Chances are, if you were hip enough to play San Francisco’s Avalon Ballroom in the 1960s – like the Grateful Dead, Quicksilver Messenger Service or Gram Parsons and the Flying Burrito Brothers did – your backdrop was a wall of moving, protoplasmic, psychedelic art.

And more than likely, Bruce Conner was its creator

“He certainly forged a fertile ground in the video and projected art that’s now become fairly common,” says Peter Loughrey, director at Los Angeles Modern Auctions (LAMA). “He really was interested in and pioneered the area long before other artists were aware of the medium.”

Come February 22, LAMA will be auctioning off eight of Conner’s hand-colored slides, used in his psychedelic light shows during the 1967 “Summer of Love” in San Francisco. They’ll be on the market for the first time since they were acquired directly from the artist that year, and Loughrey estimates they’ll fetch between $40,000 and $60,000.

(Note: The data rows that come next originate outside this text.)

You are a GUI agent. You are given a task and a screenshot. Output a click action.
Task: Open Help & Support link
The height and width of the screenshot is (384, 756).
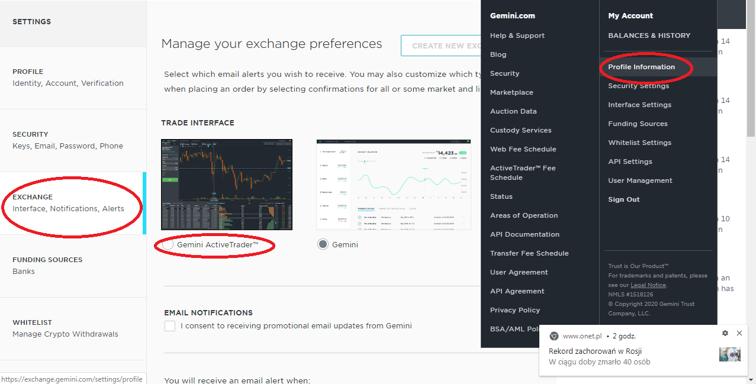(x=517, y=36)
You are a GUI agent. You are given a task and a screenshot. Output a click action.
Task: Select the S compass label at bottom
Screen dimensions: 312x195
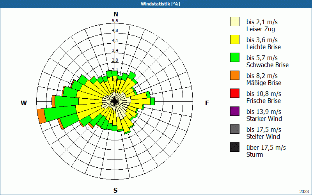115,190
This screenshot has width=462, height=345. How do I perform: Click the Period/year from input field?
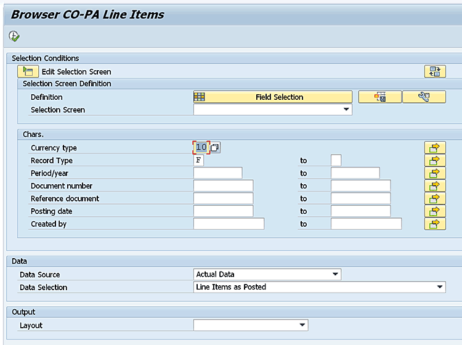pos(217,173)
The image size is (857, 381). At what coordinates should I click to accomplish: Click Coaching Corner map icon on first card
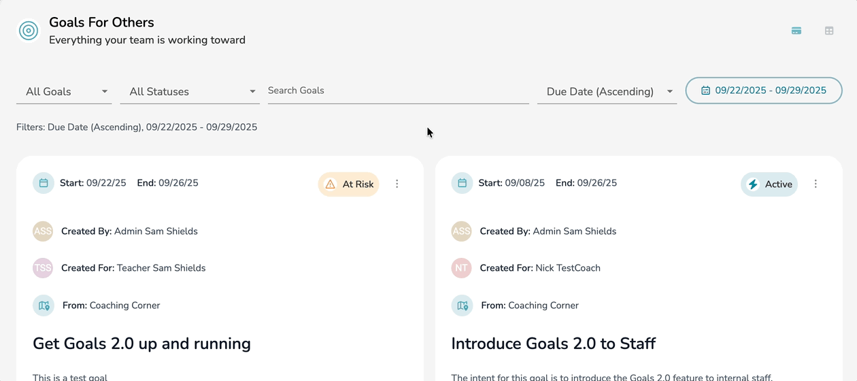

They’re among a number of post-war artists represented in the auction, including Roy Lichtenstein and Lucien Freud. Paintings, sculptures and works on paper from the 1950s onward will be sold. Most are by artists who were reacting to the abstract work of Franz Kline, Willem de Kooning and Jackson Pollock.

“They had developed abstract expressionism to a very refined point, and the younger generation had to think of something new – to create something new,” he says.

The results were Robert Rauschenberg’s combines, Lichtenstein’s pop parodies, Andy Warhol’s excursions into Madison Avenue commercialism – and Bruce Conner’s work in counterculture media.

“He was highly influential on an entire generation of artists emerging in the ‘70s and ‘80s – and even today,” he says. “Yves Saint Lauren just released its newest line of clothing using a lot of his work as applied to their fashion.”

Fashion, art and psychedelia up here in 2014?

“It’s really kind of shocking,” he says. “You’d think someone with a big name like that would align with Warhol, so to align around Bruce Conner is pretty fascinating – but it also works pretty well.”

While it’s true that Conner and all those bands are now long gone, their music and art are still living and breathing.